Por: Maria Fernanda Peña
Mientras la Minga indígena recoge sus corotos y abandona la Universidad Nacional tras casi una semana de ocupación, el país debe preguntarse: ¿quién responde por los destrozos, los bloqueos y el uso político de una movilización financiada en parte con recursos públicos? ¿Quién da la cara por el caos que, aunque solapado por el discurso oficial, vivieron miles de bogotanos el pasado 1 de mayo?
La narrativa gubernamental y de algunos medios aliados insiste en romantizar la Minga como una expresión ancestral de trabajo colectivo. Pero en la práctica, lo que vimos fue la instrumentalización de comunidades indígenas al servicio de un Gobierno que no pierde oportunidad para convertir la protesta social en acto de respaldo a su proyecto político. Porque no nos digamos mentiras: la Minga no vino sola, vino con agenda.
Desde el 26 de abril, la Universidad Nacional fue cedida, sin condiciones claras, como “campamento base” para centenares de personas entre ellos niños sin que el país conociera protocolos de seguridad, salubridad o responsabilidad institucional. ¿Cuánto costó? ¿Quién autorizó? ¿Quién responde si algo hubiera salido mal? Las autoridades locales, empezando por la Secretaría de Gobierno, no dieron respuestas claras, pero sí actuaron como facilitadores de una presencia que, lejos de ser espontánea, parecía cuidadosamente coreografiada.
Mientras tanto, el país vio cómo 17 estaciones de Transmilenio y seis troncales fueron vandalizadas durante las marchas del 1 de mayo. Más de 200.000 pasajeros resultaron afectados. Y aunque se diga que no hay pruebas directas que vinculen a los marchantes indígenas con estos hechos, lo cierto es que el ambiente de permisividad, alentado por el propio Gobierno, sirvió como caldo de cultivo para que actores violentos actuaran con total impunidad.
¿Y qué decir del intento de ataque con explosivos y bombas incendiarias desde la Universidad Nacional? Según las autoridades, encapuchados utilizaron el campus como escudo para lanzar artefactos contra la ciudad. ¿No es acaso esto una grave violación al espíritu universitario y una amenaza directa a la ciudadanía? Incluso los niños indígenas alojados en ese mismo espacio estuvieron en riesgo. ¿Dónde estaban los defensores de derechos humanos entonces?
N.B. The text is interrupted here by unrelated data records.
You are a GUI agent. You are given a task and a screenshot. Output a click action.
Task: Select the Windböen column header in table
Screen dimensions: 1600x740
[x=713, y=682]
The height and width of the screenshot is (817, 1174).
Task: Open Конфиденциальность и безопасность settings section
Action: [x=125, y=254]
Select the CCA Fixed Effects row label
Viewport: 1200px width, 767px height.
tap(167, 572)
Lo preocupante no es solo lo que pasó, sino lo que no pasa: no hay sanciones, no hay responsables, no hay siquiera una condena firme por parte del Gobierno nacional. Al contrario, se justifica todo en nombre de la “protesta legítima”, sin distinguir entre el derecho a manifestarse y el abuso del espacio público.
El Gobierno de Petro ha hecho de la protesta un instrumento de movilización política afín. Es difícil no ver en la Minga un montaje más dentro de su repertorio. Porque, cuando se trata de sectores opositores o ciudadanos que marchan contra las reformas gubernamentales, la vara es otra: ahí sí hay estigmatización, represión y retórica de “golpismo”. Pero cuando se trata de marchas afines, todo se permite, todo se blinda, todo se financia.
La salida de la Minga no debe cerrar el capítulo. Este país merece saber cómo se organizó, cuánto costó y qué responsabilidades se derivan de los hechos de alteración del orden público. Porque la verdadera tradición ancestral de este Gobierno es usar a los pueblos indígenas como carne de cañón para su causa, mientras se lavan las manos con discursos de inclusión y resistencia.